# Too Perfect?



## Decovi (Aug 3, 2008)

Ok this is a new one... my husband is perfect in every way. Loyal, hardworking, trustworthy, successful, and an excellent parent to our 3 children. We've been married 14 years and I stay home & do & get whatever I want. So whats the problem?... He pays no attention to me! He tries & wants to, but it doesn't seem to be in his DNA. I get an unbelievable amount of attention from just about everybody else, but not my husband. I could walk into a room with a red Ronald McDonald wig & my two front teeth blacked out & he wouldn't notice! I'm constantly being told how funny, lighthearted, optomistic I am, but not from him (the only person I'd wish would notice) I am miserable. It feels to me like he's condescending and dismissive. I feel unloved & ignored. Oh, & I want sex with him all the time. He's the one who's too tired or has a headache! I don't want anyone else & I know the grass is not greener.

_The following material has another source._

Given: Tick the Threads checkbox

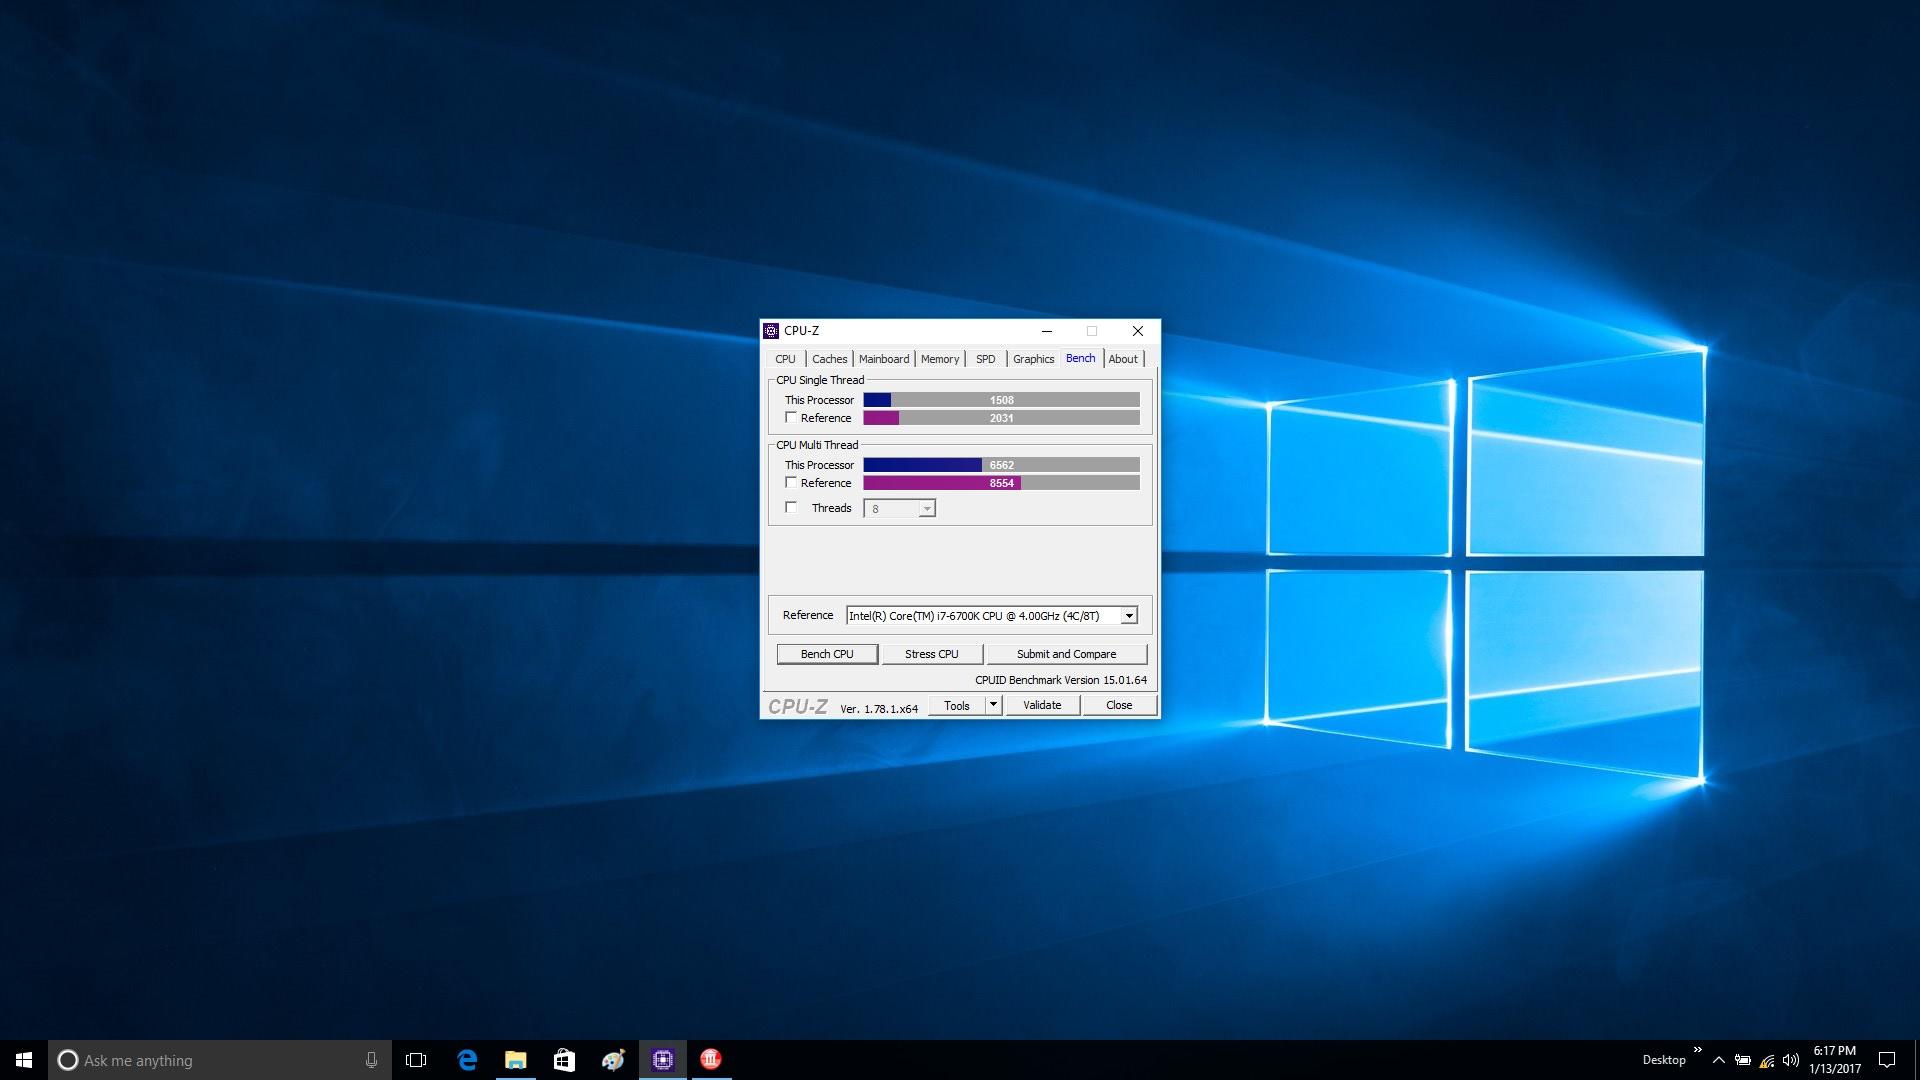Looking at the screenshot, I should [x=791, y=508].
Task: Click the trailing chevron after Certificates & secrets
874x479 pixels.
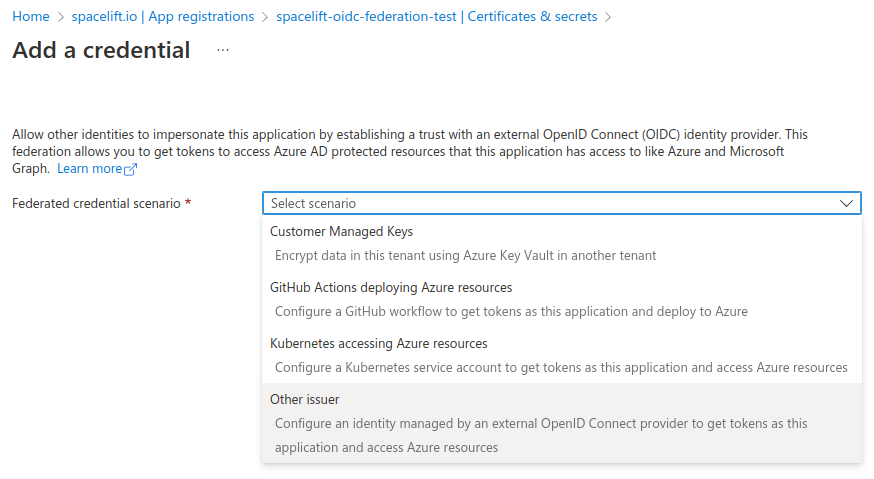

I don't like being married, I'm not interested in another relationship. What the hell do I do??? I have it all but really have nothing.


----------



## Blanca (Jul 25, 2008)

Decovi I competely feel your pain. Ive felt like a ghost in my relationship, too. All I can tell you is what I've been doing about it. I bought some books, His Needs Her Needs, The Five Love Languages, and Boundaries in Marriage by Dr. Cloud and Townsend. And I remind myself regularly that these things take time. Its lonely and really frustrating sometimes but for me things are slowly improving.


----------



## Leahdorus (Jul 28, 2008)

Wow, I could have written your post, Decovi. That was sort of what was happening with me over the past few years. My husband is also a fantastic guy in many ways, but I felt he'd been ignoring me and not giving me the attention I wanted. I also wanted sex all the time, but he was either too tired, had already fallen asleep, or was not interested. 

If I could do things over again, and realize all this before I stepped outside my marriage, I would work on talking to him about how I was feeling, and possibly get myself some counseling, and then maybe counseling for both of us. I'm trying not to beat myself up with the coulda-shoulda-woulda stuff, but I really think communication was the key problem with us, and maybe that's what's going on with you as well.


----------